* **Task to carry out**
Could you convert every line of the data below into a JSON list of strings, one string per line, with blank lines omitted?

--------

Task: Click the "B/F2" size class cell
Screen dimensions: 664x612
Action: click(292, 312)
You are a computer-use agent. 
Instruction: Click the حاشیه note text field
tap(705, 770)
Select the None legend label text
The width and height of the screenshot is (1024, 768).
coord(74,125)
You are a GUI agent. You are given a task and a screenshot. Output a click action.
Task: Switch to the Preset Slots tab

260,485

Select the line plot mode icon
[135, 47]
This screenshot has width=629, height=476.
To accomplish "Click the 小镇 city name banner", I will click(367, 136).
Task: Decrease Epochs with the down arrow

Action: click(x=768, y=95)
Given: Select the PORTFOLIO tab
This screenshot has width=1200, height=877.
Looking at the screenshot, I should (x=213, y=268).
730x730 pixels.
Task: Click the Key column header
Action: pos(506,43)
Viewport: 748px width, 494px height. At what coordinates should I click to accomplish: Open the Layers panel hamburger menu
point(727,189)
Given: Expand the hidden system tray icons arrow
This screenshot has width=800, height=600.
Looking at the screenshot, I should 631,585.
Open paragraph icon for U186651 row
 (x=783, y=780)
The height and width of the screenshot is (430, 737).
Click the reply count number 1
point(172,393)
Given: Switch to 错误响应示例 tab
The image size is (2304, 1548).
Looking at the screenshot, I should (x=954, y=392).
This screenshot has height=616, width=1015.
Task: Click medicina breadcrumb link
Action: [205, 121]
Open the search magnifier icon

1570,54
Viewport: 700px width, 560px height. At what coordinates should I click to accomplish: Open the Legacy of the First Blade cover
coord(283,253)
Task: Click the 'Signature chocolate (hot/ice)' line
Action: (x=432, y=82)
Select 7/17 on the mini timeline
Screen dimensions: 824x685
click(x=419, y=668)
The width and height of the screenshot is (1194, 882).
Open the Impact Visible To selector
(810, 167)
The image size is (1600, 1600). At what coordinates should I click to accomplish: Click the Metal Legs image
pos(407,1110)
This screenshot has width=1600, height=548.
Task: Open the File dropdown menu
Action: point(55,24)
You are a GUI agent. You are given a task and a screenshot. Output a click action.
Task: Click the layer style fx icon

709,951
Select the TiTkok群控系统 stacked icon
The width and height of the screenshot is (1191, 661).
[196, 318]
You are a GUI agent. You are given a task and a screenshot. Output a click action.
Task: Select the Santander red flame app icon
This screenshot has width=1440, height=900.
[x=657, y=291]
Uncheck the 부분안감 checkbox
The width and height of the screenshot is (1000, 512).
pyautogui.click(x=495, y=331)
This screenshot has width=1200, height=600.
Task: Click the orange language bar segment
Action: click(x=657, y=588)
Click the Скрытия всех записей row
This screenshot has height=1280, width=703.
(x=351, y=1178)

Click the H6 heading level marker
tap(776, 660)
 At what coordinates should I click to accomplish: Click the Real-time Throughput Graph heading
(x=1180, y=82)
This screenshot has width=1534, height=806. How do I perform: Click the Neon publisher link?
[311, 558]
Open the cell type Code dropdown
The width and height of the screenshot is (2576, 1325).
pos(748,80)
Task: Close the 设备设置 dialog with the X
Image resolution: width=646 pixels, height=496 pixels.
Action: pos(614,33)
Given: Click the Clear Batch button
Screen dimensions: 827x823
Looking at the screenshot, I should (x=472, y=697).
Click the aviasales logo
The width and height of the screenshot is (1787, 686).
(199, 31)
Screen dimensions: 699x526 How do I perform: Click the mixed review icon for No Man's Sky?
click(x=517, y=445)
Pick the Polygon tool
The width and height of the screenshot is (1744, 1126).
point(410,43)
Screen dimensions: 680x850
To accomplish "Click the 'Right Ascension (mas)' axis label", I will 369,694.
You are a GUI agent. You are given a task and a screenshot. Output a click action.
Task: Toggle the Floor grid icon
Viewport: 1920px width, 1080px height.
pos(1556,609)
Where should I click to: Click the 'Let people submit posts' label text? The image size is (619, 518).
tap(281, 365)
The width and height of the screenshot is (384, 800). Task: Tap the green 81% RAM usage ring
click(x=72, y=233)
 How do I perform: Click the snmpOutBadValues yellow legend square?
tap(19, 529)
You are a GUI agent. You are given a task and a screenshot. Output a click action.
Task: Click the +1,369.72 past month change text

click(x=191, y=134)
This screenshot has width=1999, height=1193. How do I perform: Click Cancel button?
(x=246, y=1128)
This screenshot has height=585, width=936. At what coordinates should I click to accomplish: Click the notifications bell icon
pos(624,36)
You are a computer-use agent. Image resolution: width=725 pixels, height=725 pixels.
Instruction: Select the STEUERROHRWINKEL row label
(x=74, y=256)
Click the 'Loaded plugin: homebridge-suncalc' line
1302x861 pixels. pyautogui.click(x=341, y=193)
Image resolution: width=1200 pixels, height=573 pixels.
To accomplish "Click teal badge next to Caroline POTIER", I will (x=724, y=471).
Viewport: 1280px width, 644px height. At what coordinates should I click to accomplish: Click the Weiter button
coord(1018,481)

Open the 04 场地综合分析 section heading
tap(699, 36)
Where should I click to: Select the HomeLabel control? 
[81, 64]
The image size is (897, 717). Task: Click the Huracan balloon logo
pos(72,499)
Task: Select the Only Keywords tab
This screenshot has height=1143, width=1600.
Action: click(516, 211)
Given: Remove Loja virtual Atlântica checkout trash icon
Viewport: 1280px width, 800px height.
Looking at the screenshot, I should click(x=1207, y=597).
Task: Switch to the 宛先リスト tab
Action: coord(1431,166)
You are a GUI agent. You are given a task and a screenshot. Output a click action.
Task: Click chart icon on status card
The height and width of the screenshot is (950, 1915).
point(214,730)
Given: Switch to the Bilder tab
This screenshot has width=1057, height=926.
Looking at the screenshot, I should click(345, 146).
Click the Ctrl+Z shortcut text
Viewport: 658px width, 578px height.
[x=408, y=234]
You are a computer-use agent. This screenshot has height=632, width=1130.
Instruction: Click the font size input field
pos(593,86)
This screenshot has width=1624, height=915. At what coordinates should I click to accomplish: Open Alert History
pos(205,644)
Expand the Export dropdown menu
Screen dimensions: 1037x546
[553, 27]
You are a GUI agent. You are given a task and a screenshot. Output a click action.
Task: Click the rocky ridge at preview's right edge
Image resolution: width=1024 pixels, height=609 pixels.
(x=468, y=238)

--------

* **The reply**
[
  "Task: Click the \"B/F2\" size class cell",
  "Screen dimensions: 664x612",
  "Action: click(292, 312)",
  "You are a computer-use agent. ",
  "Instruction: Click the حاشیه note text field",
  "tap(705, 770)",
  "Select the None legend label text",
  "The width and height of the screenshot is (1024, 768).",
  "coord(74,125)",
  "You are a GUI agent. You are given a task and a screenshot. Output a click action.",
  "Task: Switch to the Preset Slots tab",
  "260,485",
  "Select the line plot mode icon",
  "[135, 47]",
  "This screenshot has width=629, height=476.",
  "To accomplish \"Click the 小镇 city name banner\", I will click(367, 136).",
  "Task: Decrease Epochs with the down arrow",
  "Action: click(x=768, y=95)",
  "Given: Select the PORTFOLIO tab",
  "This screenshot has width=1200, height=877.",
  "Looking at the screenshot, I should (x=213, y=268).",
  "730x730 pixels.",
  "Task: Click the Key column header",
  "Action: pos(506,43)",
  "Viewport: 748px width, 494px height. At what coordinates should I click to accomplish: Open the Layers panel hamburger menu",
  "point(727,189)",
  "Given: Expand the hidden system tray icons arrow",
  "This screenshot has width=800, height=600.",
  "Looking at the screenshot, I should 631,585.",
  "Open paragraph icon for U186651 row",
  " (x=783, y=780)",
  "The height and width of the screenshot is (430, 737).",
  "Click the reply count number 1",
  "point(172,393)",
  "Given: Switch to 错误响应示例 tab",
  "The image size is (2304, 1548).",
  "Looking at the screenshot, I should (x=954, y=392).",
  "This screenshot has height=616, width=1015.",
  "Task: Click medicina breadcrumb link",
  "Action: [205, 121]",
  "Open the search magnifier icon",
  "1570,54",
  "Viewport: 700px width, 560px height. At what coordinates should I click to accomplish: Open the Legacy of the First Blade cover",
  "coord(283,253)",
  "Task: Click the 'Signature chocolate (hot/ice)' line",
  "Action: (x=432, y=82)",
  "Select 7/17 on the mini timeline",
  "Screen dimensions: 824x685",
  "click(x=419, y=668)",
  "The width and height of the screenshot is (1194, 882).",
  "Open the Impact Visible To selector",
  "(810, 167)",
  "The image size is (1600, 1600). At what coordinates should I click to accomplish: Click the Metal Legs image",
  "pos(407,1110)",
  "This screenshot has width=1600, height=548.",
  "Task: Open the File dropdown menu",
  "Action: point(55,24)",
  "You are a GUI agent. You are given a task and a screenshot. Output a click action.",
  "Task: Click the layer style fx icon",
  "709,951",
  "Select the TiTkok群控系统 stacked icon",
  "The width and height of the screenshot is (1191, 661).",
  "[196, 318]",
  "You are a GUI agent. You are given a task and a screenshot. Output a click action.",
  "Task: Select the Santander red flame app icon",
  "This screenshot has width=1440, height=900.",
  "[x=657, y=291]",
  "Uncheck the 부분안감 checkbox",
  "The width and height of the screenshot is (1000, 512).",
  "pyautogui.click(x=495, y=331)",
  "This screenshot has width=1200, height=600.",
  "Task: Click the orange language bar segment",
  "Action: click(x=657, y=588)",
  "Click the Скрытия всех записей row",
  "This screenshot has height=1280, width=703.",
  "(x=351, y=1178)",
  "Click the H6 heading level marker",
  "tap(776, 660)",
  " At what coordinates should I click to accomplish: Click the Real-time Throughput Graph heading",
  "(x=1180, y=82)",
  "This screenshot has width=1534, height=806. How do I perform: Click the Neon publisher link?",
  "[311, 558]",
  "Open the cell type Code dropdown",
  "The width and height of the screenshot is (2576, 1325).",
  "pos(748,80)",
  "Task: Close the 设备设置 dialog with the X",
  "Image resolution: width=646 pixels, height=496 pixels.",
  "Action: pos(614,33)",
  "Given: Click the Clear Batch button",
  "Screen dimensions: 827x823",
  "Looking at the screenshot, I should (x=472, y=697).",
  "Click the aviasales logo",
  "The width and height of the screenshot is (1787, 686).",
  "(199, 31)",
  "Screen dimensions: 699x526 How do I perform: Click the mixed review icon for No Man's Sky?",
  "click(x=517, y=445)",
  "Pick the Polygon tool",
  "The width and height of the screenshot is (1744, 1126).",
  "point(410,43)",
  "Screen dimensions: 680x850",
  "To accomplish \"Click the 'Right Ascension (mas)' axis label\", I will 369,694.",
  "You are a GUI agent. You are given a task and a screenshot. Output a click action.",
  "Task: Toggle the Floor grid icon",
  "Viewport: 1920px width, 1080px height.",
  "pos(1556,609)",
  "Where should I click to: Click the 'Let people submit posts' label text? The image size is (619, 518).",
  "tap(281, 365)",
  "The width and height of the screenshot is (384, 800). Task: Tap the green 81% RAM usage ring",
  "click(x=72, y=233)",
  " How do I perform: Click the snmpOutBadValues yellow legend square?",
  "tap(19, 529)",
  "You are a GUI agent. You are given a task and a screenshot. Output a click action.",
  "Task: Click the +1,369.72 past month change text",
  "click(x=191, y=134)",
  "This screenshot has width=1999, height=1193. How do I perform: Click Cancel button?",
  "(x=246, y=1128)",
  "This screenshot has height=585, width=936. At what coordinates should I click to accomplish: Click the notifications bell icon",
  "pos(624,36)",
  "You are a computer-use agent. Image resolution: width=725 pixels, height=725 pixels.",
  "Instruction: Select the STEUERROHRWINKEL row label",
  "(x=74, y=256)",
  "Click the 'Loaded plugin: homebridge-suncalc' line",
  "1302x861 pixels. pyautogui.click(x=341, y=193)",
  "Image resolution: width=1200 pixels, height=573 pixels.",
  "To accomplish \"Click teal badge next to Caroline POTIER\", I will (x=724, y=471).",
  "Viewport: 1280px width, 644px height. At what coordinates should I click to accomplish: Click the Weiter button",
  "coord(1018,481)",
  "Open the 04 场地综合分析 section heading",
  "tap(699, 36)",
  "Where should I click to: Select the HomeLabel control? ",
  "[81, 64]",
  "The image size is (897, 717). Task: Click the Huracan balloon logo",
  "pos(72,499)",
  "Task: Select the Only Keywords tab",
  "This screenshot has height=1143, width=1600.",
  "Action: click(516, 211)",
  "Given: Remove Loja virtual Atlântica checkout trash icon",
  "Viewport: 1280px width, 800px height.",
  "Looking at the screenshot, I should click(x=1207, y=597).",
  "Task: Switch to the 宛先リスト tab",
  "Action: coord(1431,166)",
  "You are a GUI agent. You are given a task and a screenshot. Output a click action.",
  "Task: Click chart icon on status card",
  "The height and width of the screenshot is (950, 1915).",
  "point(214,730)",
  "Given: Switch to the Bilder tab",
  "This screenshot has width=1057, height=926.",
  "Looking at the screenshot, I should click(345, 146).",
  "Click the Ctrl+Z shortcut text",
  "Viewport: 658px width, 578px height.",
  "[x=408, y=234]",
  "You are a computer-use agent. This screenshot has height=632, width=1130.",
  "Instruction: Click the font size input field",
  "pos(593,86)",
  "This screenshot has width=1624, height=915. At what coordinates should I click to accomplish: Open Alert History",
  "pos(205,644)",
  "Expand the Export dropdown menu",
  "Screen dimensions: 1037x546",
  "[553, 27]",
  "You are a GUI agent. You are given a task and a screenshot. Output a click action.",
  "Task: Click the rocky ridge at preview's right edge",
  "Image resolution: width=1024 pixels, height=609 pixels.",
  "(x=468, y=238)"
]